O que é a Filosofia? - Resposta

EU-Etimologicamente Filosofia significa amigo, aquele que deseja, busca, ama a sabedoria, o saber, o conhecimento.
Como René Descartes opina: «Ora viver sem filosofia é ter os olhos fechados sem se esforçar nunca por os abrir». Ter os olhos fechados é nunca questionar aquilo que está à nossa volta, é seguir o que os outros dizem sem comentar, é pensar pela cabeça de outrem sem pôr a nossa cabeça a trabalhar, é caminhar sem parar, sem perceber a caminhada e o seu porquê. Ter os olhos fechados é ser malandro, preguiçoso por não os querer abrir e usá-los para olhar á nossa volta, preferindo utilizar os olhos dos outros. Ter os olhos fechados é ser ignorante, na minha opinião.
AMIGO-("...não ver aquilo que está à nossa volta!... René Descartes...") Continua!...
EU-Para Bertrand Russel viver sem filosofia é «viver preso aos preconceitos derivados do senso comum. (...) O mundo tende a tornar-se definido, finito,óbvio,os objectivos vulgares não levantam quaisquer questões ...». A Filosofia leva-nos a aceitar aquilo que é diferente e a fugir do senso comum, a alargar os nossos pensamentos,a criticar as teorias do nosso quotidiano, os princípios usados na ciência e a eliminar os aspectos maliciosos de um discurso.
A Filosofia duvida e questiona aquilo que parece ser óbvio no nosso dia-a-dia e que ninguém tende em ligar. A Filosofia critica aquilo que por muitos é considerado verdadeiro e que o Homem por mais que o estude e investigue não o consegue mudar.
A Filosofia ensina-nos a não seguir o rebanho, a questionar tudo aquilo que vemos, a admirar acima de tudo, pois, ao admirar queremos saber a origem das nossas questões e durante uma busca de uma resposta a uma questão outras questões surgiram (fecundidade da dúvida) e a nossa bagagem do conhecimento fica cada vez mais recheada.
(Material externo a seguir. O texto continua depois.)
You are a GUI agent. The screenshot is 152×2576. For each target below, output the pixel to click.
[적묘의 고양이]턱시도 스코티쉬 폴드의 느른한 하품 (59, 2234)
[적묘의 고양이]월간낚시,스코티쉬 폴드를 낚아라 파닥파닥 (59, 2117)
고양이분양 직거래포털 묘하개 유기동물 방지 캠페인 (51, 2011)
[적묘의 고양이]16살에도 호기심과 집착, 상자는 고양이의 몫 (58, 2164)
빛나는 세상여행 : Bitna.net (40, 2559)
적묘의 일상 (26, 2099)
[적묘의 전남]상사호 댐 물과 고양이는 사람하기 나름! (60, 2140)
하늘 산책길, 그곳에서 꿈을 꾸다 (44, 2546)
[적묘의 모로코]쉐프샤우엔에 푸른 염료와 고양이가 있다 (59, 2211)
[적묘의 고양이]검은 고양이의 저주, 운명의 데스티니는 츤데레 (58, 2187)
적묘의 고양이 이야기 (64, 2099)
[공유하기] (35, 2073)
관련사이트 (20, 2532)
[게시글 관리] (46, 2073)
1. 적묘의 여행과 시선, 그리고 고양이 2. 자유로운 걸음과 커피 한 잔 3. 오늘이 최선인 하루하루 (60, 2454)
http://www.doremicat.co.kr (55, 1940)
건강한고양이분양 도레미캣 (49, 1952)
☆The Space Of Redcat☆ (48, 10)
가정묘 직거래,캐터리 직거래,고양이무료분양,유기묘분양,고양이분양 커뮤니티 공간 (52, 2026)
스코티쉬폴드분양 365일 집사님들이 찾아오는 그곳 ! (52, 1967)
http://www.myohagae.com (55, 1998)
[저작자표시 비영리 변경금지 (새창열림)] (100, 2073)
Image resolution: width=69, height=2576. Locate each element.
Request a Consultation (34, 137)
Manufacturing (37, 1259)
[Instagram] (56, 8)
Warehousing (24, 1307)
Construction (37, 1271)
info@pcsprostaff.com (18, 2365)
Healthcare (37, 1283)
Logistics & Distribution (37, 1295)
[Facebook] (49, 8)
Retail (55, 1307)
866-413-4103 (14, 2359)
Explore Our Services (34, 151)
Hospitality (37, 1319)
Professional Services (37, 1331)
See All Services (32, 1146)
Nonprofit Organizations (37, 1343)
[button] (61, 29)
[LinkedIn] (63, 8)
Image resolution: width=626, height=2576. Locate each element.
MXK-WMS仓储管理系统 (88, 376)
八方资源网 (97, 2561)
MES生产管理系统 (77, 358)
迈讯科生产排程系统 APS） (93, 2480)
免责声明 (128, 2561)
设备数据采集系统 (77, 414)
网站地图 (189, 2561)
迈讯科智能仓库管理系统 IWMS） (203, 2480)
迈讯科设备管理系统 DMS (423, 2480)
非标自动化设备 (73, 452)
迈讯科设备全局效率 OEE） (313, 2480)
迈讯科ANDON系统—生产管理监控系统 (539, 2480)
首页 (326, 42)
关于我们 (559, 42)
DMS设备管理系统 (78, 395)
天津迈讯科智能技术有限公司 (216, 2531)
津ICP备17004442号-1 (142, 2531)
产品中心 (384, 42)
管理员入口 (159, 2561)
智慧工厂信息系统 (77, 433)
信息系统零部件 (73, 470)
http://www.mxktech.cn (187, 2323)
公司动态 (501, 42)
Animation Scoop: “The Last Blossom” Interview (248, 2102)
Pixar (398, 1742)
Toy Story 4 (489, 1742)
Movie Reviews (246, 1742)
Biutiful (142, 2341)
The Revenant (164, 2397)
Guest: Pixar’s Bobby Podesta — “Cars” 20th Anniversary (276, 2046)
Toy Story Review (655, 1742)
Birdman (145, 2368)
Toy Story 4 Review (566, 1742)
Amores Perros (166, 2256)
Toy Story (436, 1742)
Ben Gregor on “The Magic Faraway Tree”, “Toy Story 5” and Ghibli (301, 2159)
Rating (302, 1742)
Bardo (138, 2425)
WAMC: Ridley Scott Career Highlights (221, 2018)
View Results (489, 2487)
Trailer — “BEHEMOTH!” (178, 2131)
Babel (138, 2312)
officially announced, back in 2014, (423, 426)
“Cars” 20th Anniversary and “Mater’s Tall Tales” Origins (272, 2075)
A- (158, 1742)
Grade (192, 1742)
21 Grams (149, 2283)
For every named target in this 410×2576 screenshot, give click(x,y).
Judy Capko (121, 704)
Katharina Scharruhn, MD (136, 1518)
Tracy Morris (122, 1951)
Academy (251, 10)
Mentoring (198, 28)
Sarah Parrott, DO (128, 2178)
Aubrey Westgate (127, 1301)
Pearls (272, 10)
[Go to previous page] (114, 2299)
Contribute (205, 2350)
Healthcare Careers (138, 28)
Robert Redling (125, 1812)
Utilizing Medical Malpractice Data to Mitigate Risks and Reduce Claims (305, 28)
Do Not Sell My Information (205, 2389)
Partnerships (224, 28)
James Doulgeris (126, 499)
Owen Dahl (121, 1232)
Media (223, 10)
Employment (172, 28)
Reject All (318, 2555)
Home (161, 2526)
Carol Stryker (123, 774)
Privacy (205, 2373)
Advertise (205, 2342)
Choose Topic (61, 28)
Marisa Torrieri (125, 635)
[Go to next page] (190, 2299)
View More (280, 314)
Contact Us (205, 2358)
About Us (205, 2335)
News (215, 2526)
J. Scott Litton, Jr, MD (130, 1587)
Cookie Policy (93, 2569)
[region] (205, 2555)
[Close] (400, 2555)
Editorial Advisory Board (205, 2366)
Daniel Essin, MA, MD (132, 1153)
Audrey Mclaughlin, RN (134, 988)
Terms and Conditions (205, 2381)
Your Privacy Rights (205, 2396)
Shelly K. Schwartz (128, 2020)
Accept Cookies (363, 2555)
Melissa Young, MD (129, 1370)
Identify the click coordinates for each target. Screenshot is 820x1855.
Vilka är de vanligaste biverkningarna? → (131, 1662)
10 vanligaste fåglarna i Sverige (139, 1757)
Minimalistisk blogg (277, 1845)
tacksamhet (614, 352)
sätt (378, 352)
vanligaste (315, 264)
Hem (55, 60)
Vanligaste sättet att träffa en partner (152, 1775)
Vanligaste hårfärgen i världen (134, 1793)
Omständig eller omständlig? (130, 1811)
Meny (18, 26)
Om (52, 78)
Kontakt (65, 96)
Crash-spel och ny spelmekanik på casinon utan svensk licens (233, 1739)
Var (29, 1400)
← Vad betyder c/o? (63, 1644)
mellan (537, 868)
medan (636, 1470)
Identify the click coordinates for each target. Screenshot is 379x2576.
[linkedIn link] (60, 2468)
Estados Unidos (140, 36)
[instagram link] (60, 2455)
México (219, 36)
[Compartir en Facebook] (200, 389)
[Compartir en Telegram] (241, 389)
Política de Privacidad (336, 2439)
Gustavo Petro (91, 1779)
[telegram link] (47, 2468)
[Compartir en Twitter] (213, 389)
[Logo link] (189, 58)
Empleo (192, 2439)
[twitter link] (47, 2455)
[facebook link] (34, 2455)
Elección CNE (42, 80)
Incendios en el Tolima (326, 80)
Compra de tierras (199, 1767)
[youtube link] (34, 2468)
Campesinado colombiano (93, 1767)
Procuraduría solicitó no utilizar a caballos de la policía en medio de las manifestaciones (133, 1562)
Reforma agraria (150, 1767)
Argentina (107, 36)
A Filosofia leva-nos a pensar no abstrato e a questionar cada vez mais. Ensina-nos a aceitar críticas e opiniões desde que sejam bem fundamentadas como também nos ensina a termos humildade intelectual («Só sei que nada sei» - frase emblemática atribuída a Sócrates).
AMIGO-Bem a Filosofia é muito mais do que aquilo que eu pensava!
EU-Filosofia ainda é mais do que aquilo que eu disse meu!